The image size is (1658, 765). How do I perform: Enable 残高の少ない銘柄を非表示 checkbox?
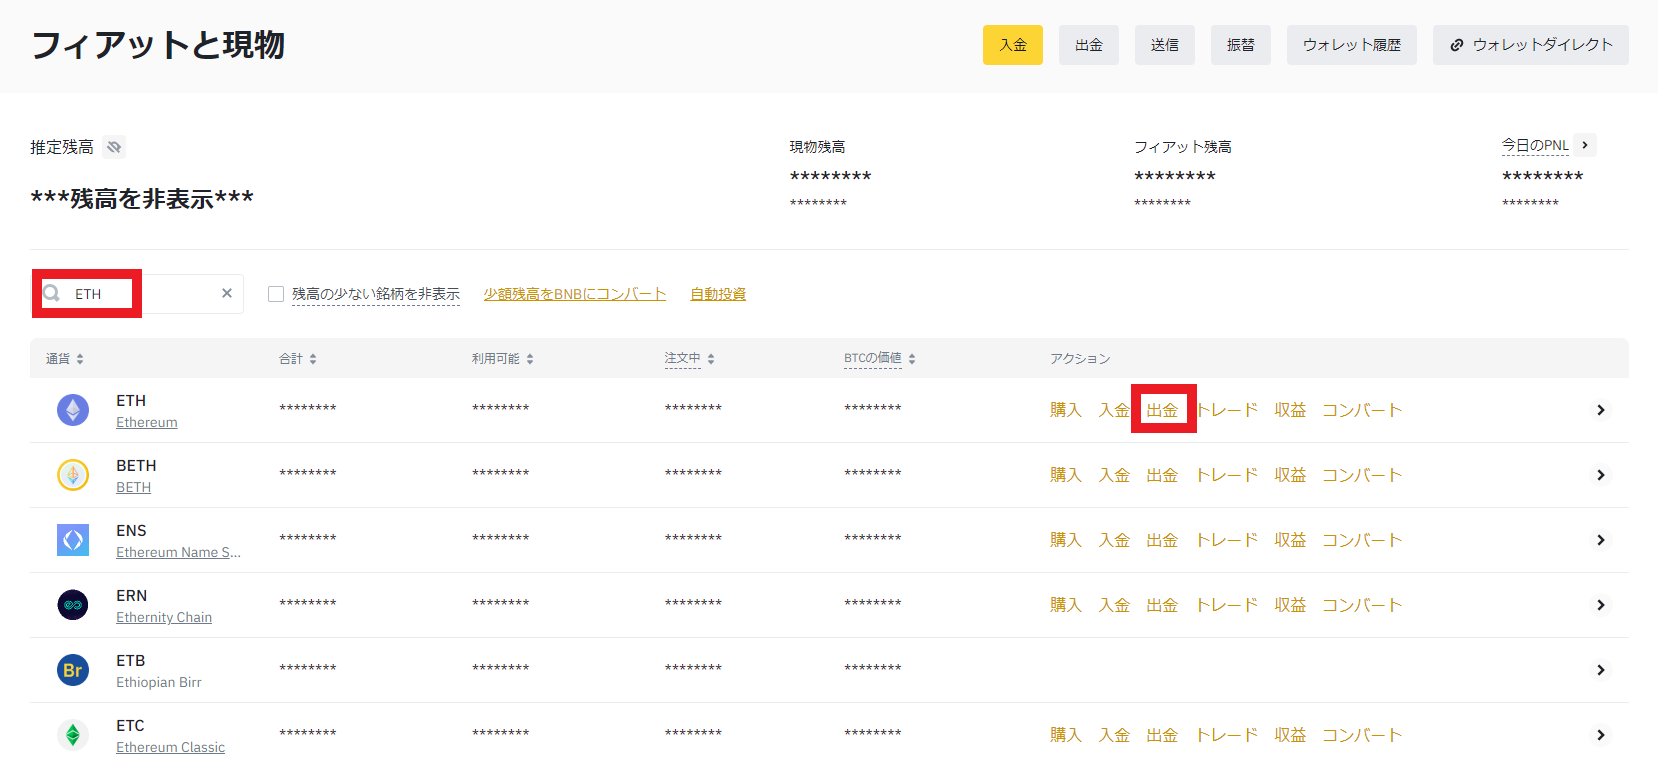coord(276,294)
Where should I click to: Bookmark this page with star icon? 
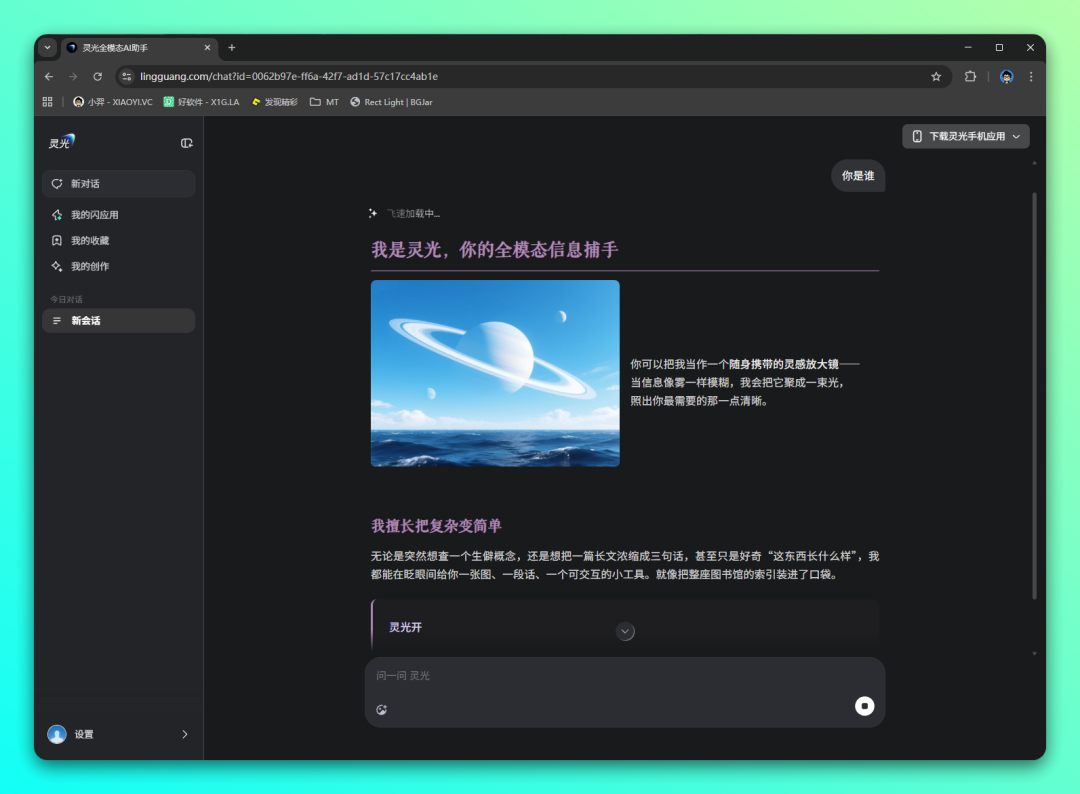pos(936,76)
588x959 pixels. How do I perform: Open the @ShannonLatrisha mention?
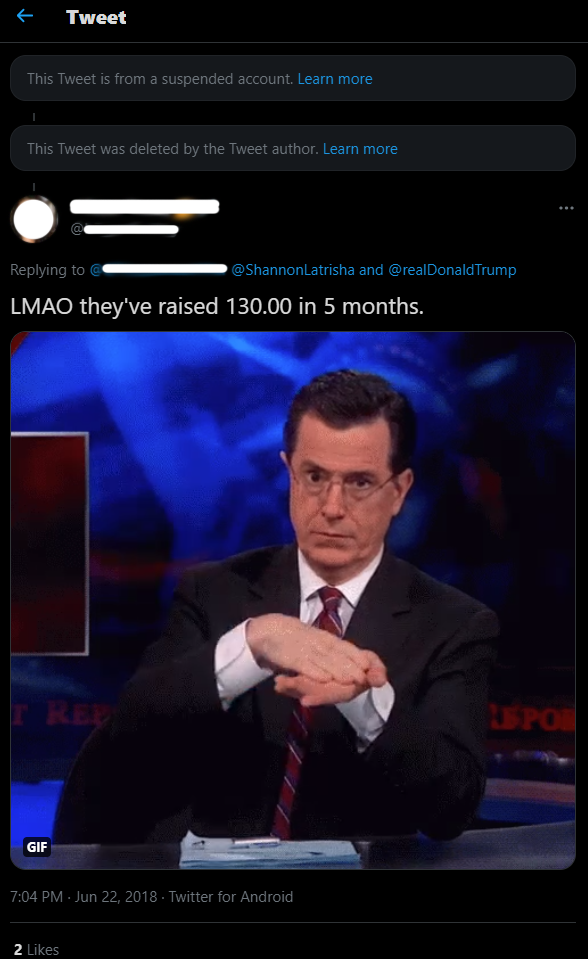292,270
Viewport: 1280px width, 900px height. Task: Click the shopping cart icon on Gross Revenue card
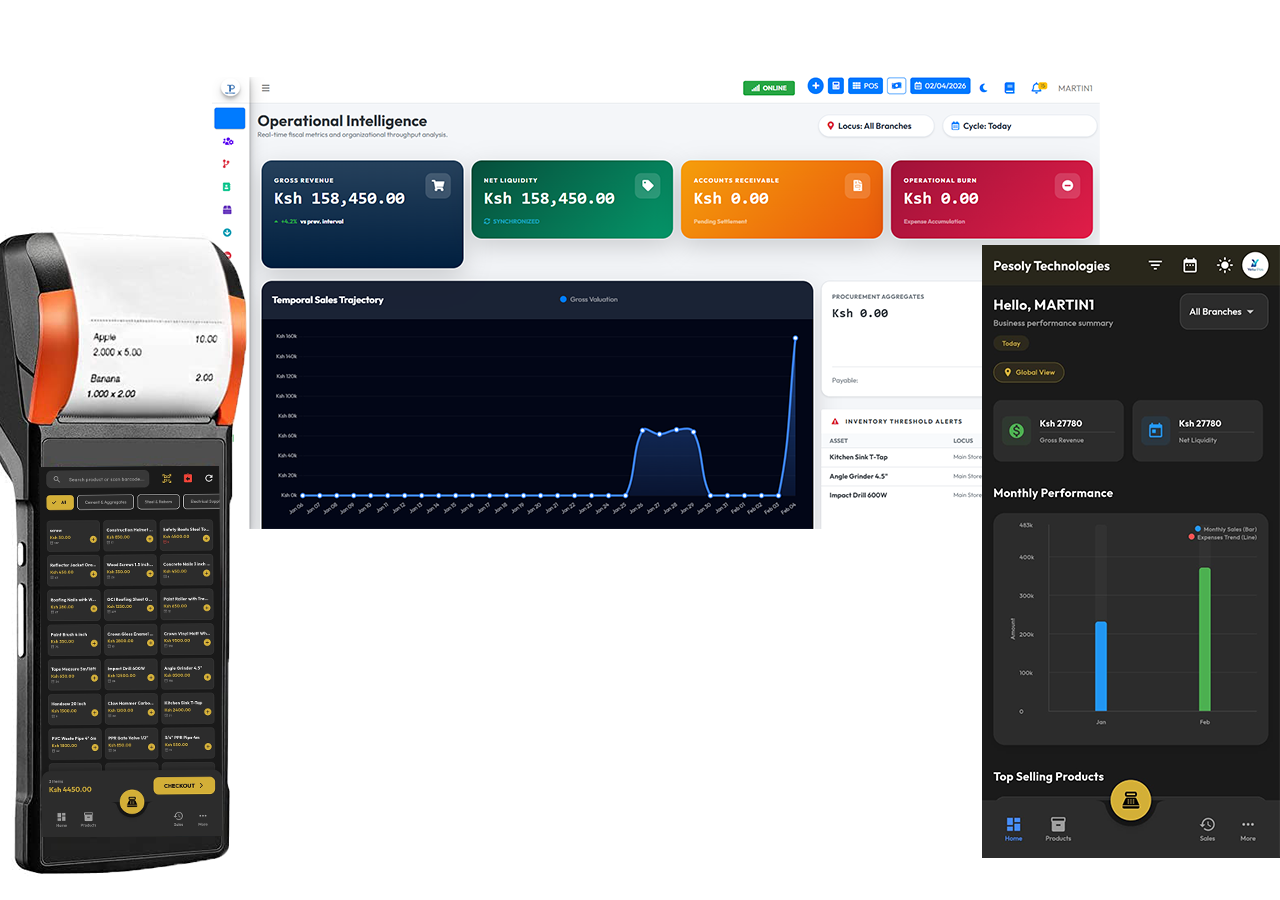coord(438,185)
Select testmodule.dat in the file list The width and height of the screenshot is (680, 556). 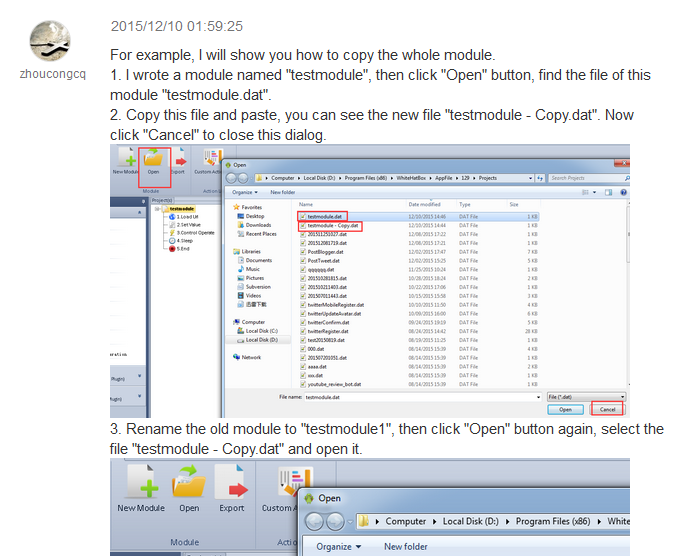(325, 216)
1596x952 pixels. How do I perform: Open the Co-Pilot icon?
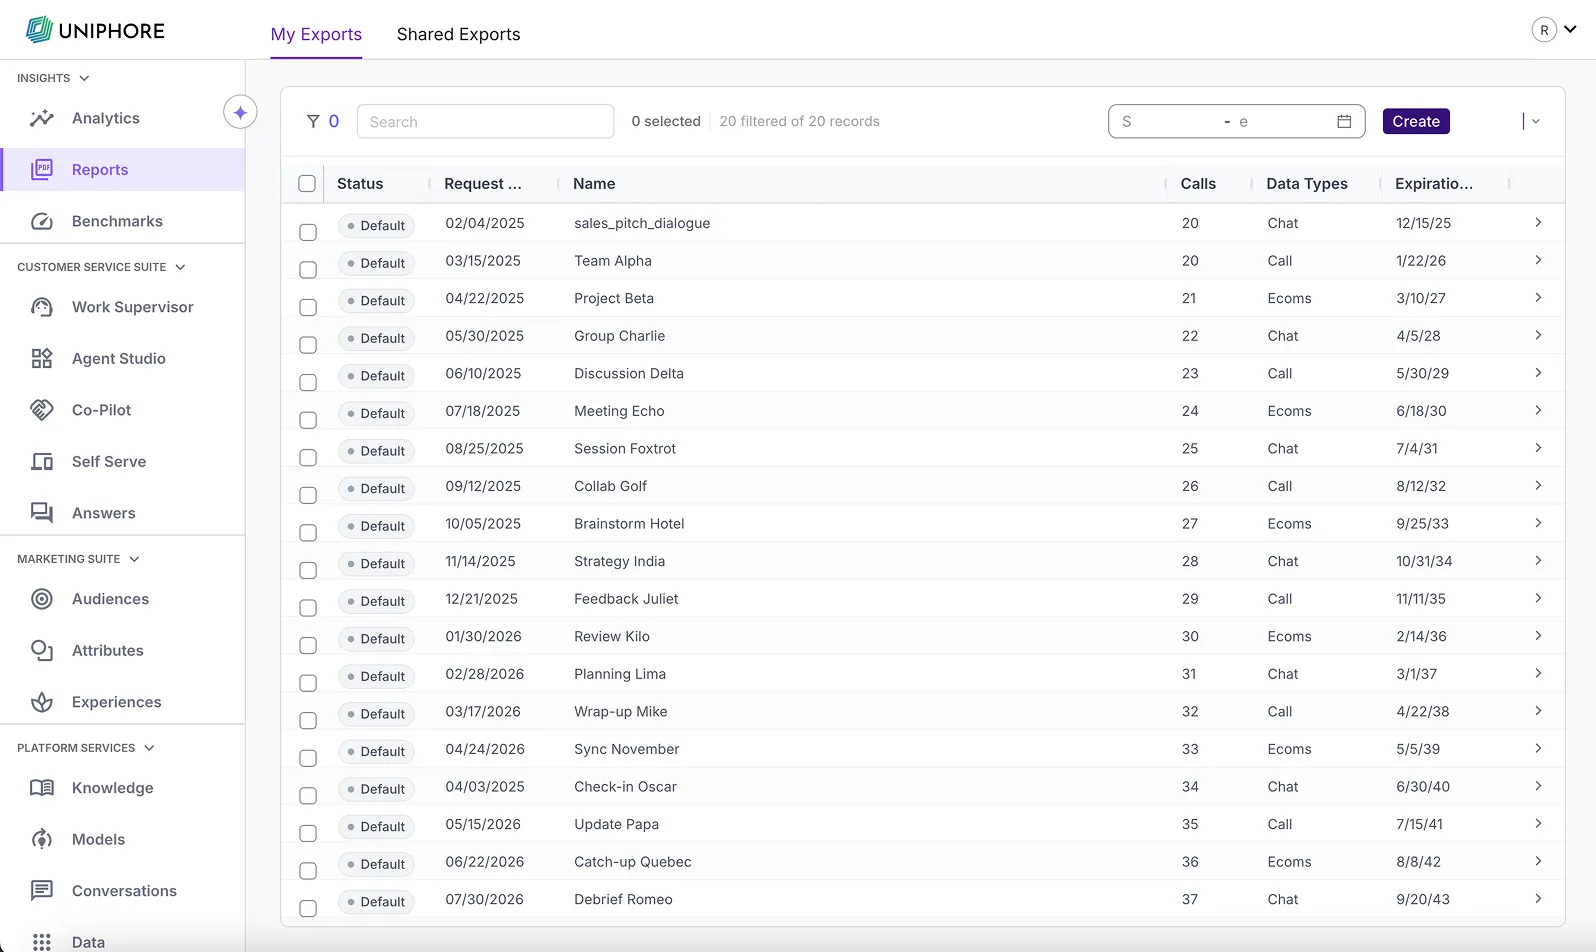click(x=42, y=410)
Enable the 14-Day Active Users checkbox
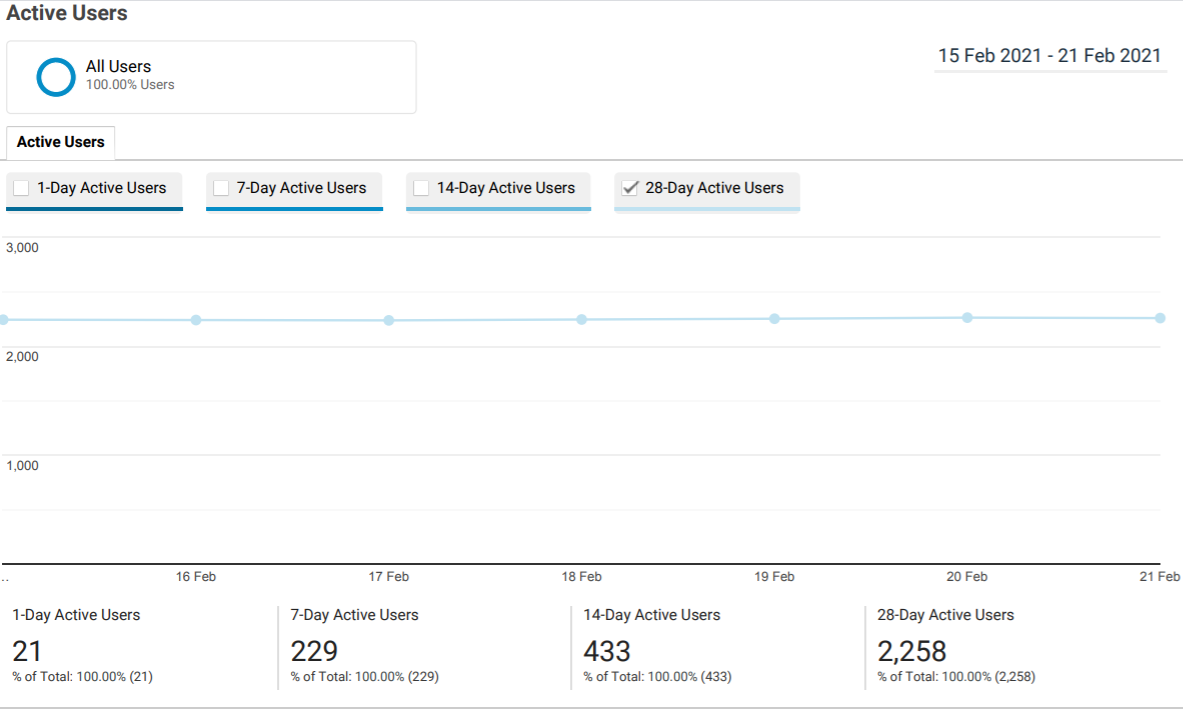 (x=421, y=188)
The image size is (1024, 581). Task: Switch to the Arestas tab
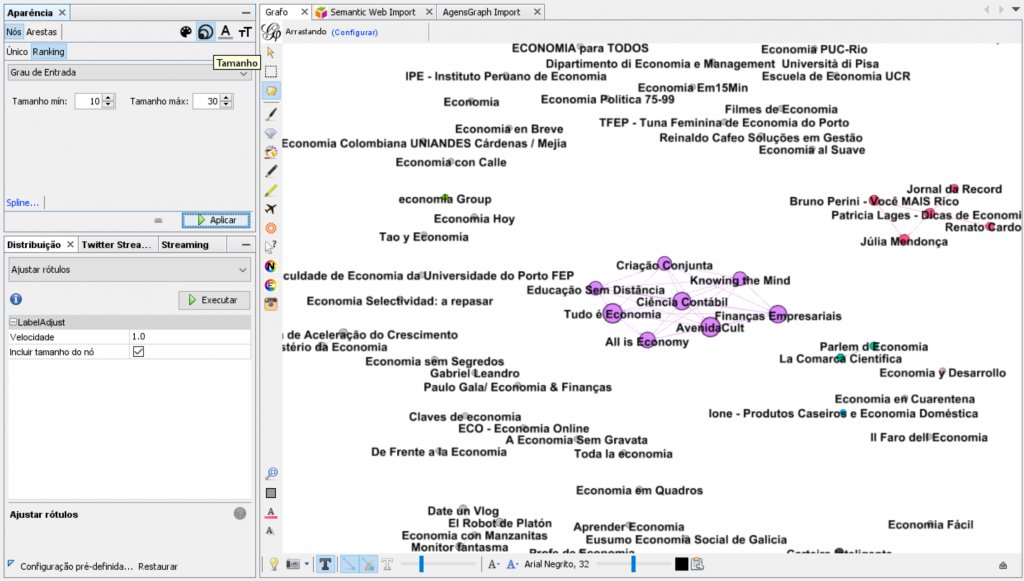point(42,32)

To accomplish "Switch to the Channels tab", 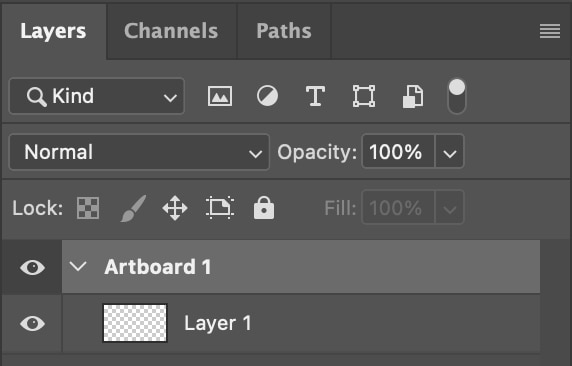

════════════════════

### YOUR OBJECTIVE
Your copy should hold only the lines from the one containing "The image size is (1024, 581)." through the last line of the listing, both included, retyped exactly and free of pictures.

### EXERCISE RESPONSE
The image size is (1024, 581). Task: Switch to the Arestas tab
point(42,32)

To accomplish "Switch to the Channels tab", 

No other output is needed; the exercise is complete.